When the Muharram procession winds down the streets of Karachi on Thursday, the Mai Jannat Ka Taziya will stand out from the scores of taziyas that form part of the ritual — because it is built and decorated not just by Shias, but also by the Sunnis, Hindus, Sikhs and Parsis of the city.
The custodian of this taziya and the shrine that goes by the same name, Mehmooda Bibi, says when it comes to Muharram, no one has a copyright on mourning the tragedy of Karbala. And the small plot on which the taziya is built in the busy, congested Saddar area of Karachi, also houses a small mandir of Mari Mata on the same premises.
Interestingly, both Shias and Hindus use a hand as one of their religious symbols. For the Shias, it is the hand of Hazrat Ali, the fourth Caliph of Islam.

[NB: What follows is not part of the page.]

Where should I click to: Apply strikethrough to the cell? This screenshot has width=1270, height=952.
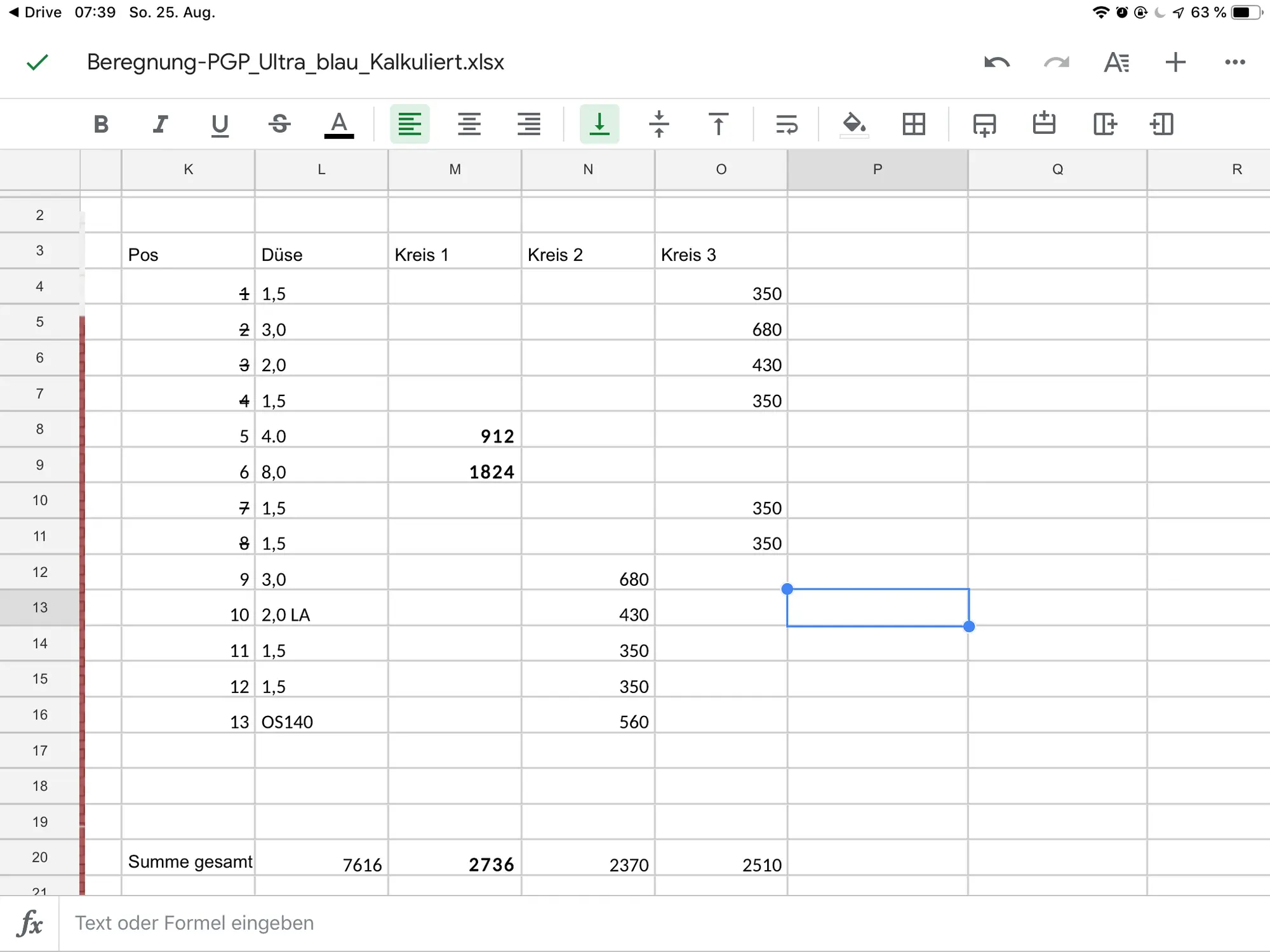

In front of the plot are three poles on which religious symbols are displayed, even shared. This level of tolerance, says Mehmooda Bibi, has been in place for almost a century now.
People come here for different reasons but the high point is the building of the taziya, a squarish structure built of wood and usually covered with black cloth. Believers carry this through the streets as part of the Moharram procession, which ends by the sea where the taziyas are then left.
The people who come to build or beautify the Mai Jannat Taziya do it not just as part of the rituals but also to make a wish, or mannat, be it for better job prospects or the birth of a child. The mannat, once made, has to then be marked, either by tying knots at the shrine or in some way adding to the beauty of the taziya.
Mehmooda Bibi says she inherited the status of custodian from her mother,
popularly known as Mai Jannat. The small Hindu temple, whose plaque says it was built in December
1957 by Seth Motandas in memory of Shrimati Tulsibai Motandas, is equally revered by all.